● DATA SUPPLIED:
----

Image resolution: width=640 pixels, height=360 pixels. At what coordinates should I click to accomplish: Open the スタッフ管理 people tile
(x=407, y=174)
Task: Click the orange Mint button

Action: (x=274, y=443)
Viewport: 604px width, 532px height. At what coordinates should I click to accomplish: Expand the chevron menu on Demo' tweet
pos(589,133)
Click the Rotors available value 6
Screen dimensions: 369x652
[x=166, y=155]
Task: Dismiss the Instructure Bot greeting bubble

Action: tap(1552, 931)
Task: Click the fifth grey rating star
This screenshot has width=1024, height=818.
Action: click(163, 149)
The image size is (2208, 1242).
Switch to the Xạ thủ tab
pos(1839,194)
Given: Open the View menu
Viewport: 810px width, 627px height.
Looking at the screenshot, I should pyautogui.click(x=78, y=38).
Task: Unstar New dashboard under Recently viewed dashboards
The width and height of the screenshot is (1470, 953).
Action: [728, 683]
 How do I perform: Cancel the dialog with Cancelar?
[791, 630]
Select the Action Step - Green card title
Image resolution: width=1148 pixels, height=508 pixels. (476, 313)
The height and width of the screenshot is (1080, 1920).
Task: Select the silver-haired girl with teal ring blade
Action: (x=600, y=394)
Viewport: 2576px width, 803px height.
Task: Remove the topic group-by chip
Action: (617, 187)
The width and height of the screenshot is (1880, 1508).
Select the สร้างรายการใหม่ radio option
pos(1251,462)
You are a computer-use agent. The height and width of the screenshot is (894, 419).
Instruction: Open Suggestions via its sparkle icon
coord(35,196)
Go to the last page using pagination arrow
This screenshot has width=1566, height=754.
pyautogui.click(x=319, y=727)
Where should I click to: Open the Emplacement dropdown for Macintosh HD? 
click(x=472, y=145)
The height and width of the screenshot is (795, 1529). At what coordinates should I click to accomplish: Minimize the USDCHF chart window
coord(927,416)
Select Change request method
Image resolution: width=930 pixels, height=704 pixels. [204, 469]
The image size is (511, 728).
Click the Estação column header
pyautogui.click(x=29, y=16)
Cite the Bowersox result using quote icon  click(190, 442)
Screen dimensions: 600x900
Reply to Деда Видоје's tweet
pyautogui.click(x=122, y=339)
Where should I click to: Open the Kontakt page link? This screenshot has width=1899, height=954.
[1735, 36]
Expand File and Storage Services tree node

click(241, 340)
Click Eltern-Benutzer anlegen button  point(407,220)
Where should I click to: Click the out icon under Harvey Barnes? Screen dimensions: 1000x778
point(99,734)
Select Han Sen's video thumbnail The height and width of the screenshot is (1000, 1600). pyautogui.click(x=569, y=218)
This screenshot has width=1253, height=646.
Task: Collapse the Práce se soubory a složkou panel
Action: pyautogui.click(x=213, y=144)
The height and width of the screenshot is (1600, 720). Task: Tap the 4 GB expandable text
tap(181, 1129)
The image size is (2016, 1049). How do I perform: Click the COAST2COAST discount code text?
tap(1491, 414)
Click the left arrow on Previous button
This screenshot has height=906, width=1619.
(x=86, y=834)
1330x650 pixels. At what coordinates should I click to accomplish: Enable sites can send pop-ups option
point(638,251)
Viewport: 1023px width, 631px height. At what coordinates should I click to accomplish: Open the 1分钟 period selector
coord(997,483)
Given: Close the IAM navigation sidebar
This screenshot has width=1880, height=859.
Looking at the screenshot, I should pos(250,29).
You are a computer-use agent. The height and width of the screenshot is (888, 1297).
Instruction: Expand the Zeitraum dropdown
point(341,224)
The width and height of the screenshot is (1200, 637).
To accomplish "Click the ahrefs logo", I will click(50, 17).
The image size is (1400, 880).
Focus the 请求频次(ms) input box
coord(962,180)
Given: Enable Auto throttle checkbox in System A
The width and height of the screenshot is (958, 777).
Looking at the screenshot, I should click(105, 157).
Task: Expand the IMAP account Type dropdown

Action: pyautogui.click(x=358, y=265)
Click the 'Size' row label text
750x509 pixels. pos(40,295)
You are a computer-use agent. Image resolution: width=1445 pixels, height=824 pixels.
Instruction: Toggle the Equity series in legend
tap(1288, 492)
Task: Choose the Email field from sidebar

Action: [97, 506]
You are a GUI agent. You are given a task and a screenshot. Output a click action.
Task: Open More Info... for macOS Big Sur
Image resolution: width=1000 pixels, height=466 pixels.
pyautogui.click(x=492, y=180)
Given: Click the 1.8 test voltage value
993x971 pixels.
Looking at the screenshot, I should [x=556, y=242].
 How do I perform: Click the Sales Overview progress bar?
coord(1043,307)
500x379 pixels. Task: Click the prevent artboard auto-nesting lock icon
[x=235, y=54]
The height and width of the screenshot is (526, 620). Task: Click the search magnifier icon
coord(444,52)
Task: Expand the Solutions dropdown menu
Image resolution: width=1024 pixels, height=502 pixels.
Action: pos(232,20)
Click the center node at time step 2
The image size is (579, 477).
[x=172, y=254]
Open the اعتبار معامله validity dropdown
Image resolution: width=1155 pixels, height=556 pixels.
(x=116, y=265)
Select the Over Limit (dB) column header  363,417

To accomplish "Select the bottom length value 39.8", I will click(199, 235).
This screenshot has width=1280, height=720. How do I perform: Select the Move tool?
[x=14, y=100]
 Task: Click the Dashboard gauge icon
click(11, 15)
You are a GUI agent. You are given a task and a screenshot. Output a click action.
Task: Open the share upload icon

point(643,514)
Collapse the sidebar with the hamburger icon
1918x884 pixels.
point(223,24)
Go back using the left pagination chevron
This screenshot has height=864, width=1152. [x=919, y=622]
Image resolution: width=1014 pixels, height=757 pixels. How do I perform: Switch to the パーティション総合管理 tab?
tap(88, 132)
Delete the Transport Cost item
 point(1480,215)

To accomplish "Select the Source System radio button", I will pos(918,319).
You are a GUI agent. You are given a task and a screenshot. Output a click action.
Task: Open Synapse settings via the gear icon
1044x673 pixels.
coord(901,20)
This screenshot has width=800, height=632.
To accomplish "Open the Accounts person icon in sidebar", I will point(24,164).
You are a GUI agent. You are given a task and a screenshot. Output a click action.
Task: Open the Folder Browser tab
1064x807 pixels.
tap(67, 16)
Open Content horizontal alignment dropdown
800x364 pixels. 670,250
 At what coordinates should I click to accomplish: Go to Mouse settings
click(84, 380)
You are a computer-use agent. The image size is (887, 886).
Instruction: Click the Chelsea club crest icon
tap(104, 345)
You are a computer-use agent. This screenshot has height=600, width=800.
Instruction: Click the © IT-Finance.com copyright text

----

● WHAT TO PRODUCE: Tally every line above that has the word "System", and report the total with no other words.

● TASK RESPONSE: 2